Example Workflow For Processing a CRISPR-based Pooled Screen

Russell Bainer

2017-04-24

Example Workflow

This is an example workflow for processing a pooled CRISPR-based screen using the provided sample data. See the various manpages for additional visualization options and algorithmic details.

Load dependencies and data

library(Biobase)
library(limma)
library(gCrisprTools)

data("es", package = "gCrisprTools")
data("ann", package = "gCrisprTools")
data("aln", package = "gCrisprTools")

Make a sample key, structured as a factor with control samples in the first level

sk <- relevel(as.factor(pData(es)$TREATMENT_NAME), "ControlReference")
names(sk) <- row.names(pData(es))

Generate a contrast of interest using voom/limma; pairing replicates is a good idea if that information is available.

design <- model.matrix(~ 0 + REPLICATE_POOL + TREATMENT_NAME, pData(es))
colnames(design) <- gsub('TREATMENT_NAME', '', colnames(design))
contrasts <-makeContrasts(DeathExpansion - ControlExpansion, levels = design)

Optionally, trim of trace reads from the unnormalized object (see man page for details)

es <- ct.filterReads(es, trim = 1000, sampleKey = sk)

Normalize, convert to a voom object, and generate a contrast

es <- ct.normalizeGuides(es, method = "scale", plot.it = TRUE) #See man page for other options
vm <- voom(exprs(es), design)

fit <- lmFit(vm, design)
fit <- contrasts.fit(fit, contrasts)
fit <- eBayes(fit)

Edit the annotation file if you used ct.filterReads above

ann <- ct.prepareAnnotation(ann, fit, controls = "NoTarget")

Summarize gRNA signals to identify target genes of interest

resultsDF <-
  ct.generateResults(
    fit,
    annotation = ann,
    RRAalphaCutoff = 0.1,
    permutations = 1000,
    scoring = "combined", 
    permutation.seed = 2
  )

Optionally, just load an example results object for testing purposes (trimming out reads as necessary)

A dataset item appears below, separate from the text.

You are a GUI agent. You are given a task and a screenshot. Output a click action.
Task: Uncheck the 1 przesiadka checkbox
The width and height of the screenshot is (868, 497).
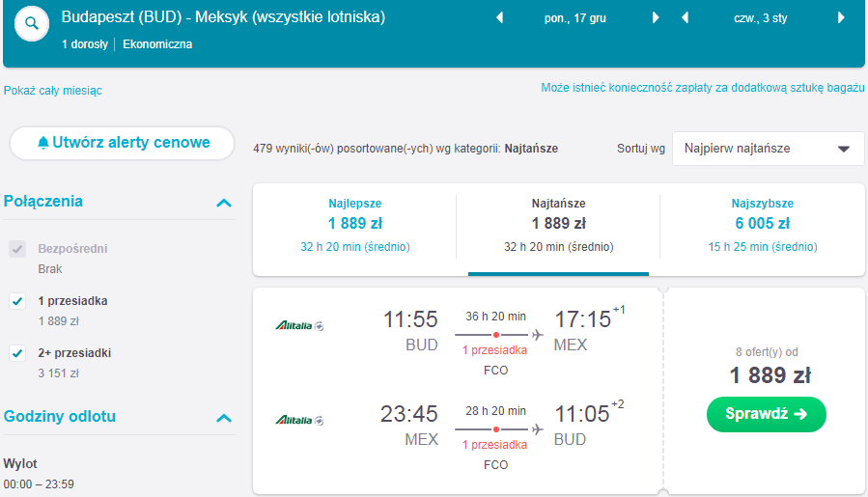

data("fit", package = "gCrisprTools")
data("resultsDF", package = "gCrisprTools")

fit <- fit[(row.names(fit) %in% row.names(ann)),]
resultsDF <- resultsDF[(row.names(resultsDF) %in% row.names(ann)),]

Crispr-specific quality control and visualization tools (see man pages for details):

ct.alignmentChart(aln, sk)
ct.rawCountDensities(es, sk)

Visualize gRNA abundance distributions

ct.gRNARankByReplicate(es, sk) 
ct.gRNARankByReplicate(es, sk, annotation = ann, geneSymb = "NoTarget")  #Show locations of NTC gRNAs

Visualize control guide behavior across conditions

ct.viewControls(es, ann, sk, normalize = FALSE)
ct.viewControls(es, ann, sk, normalize = TRUE)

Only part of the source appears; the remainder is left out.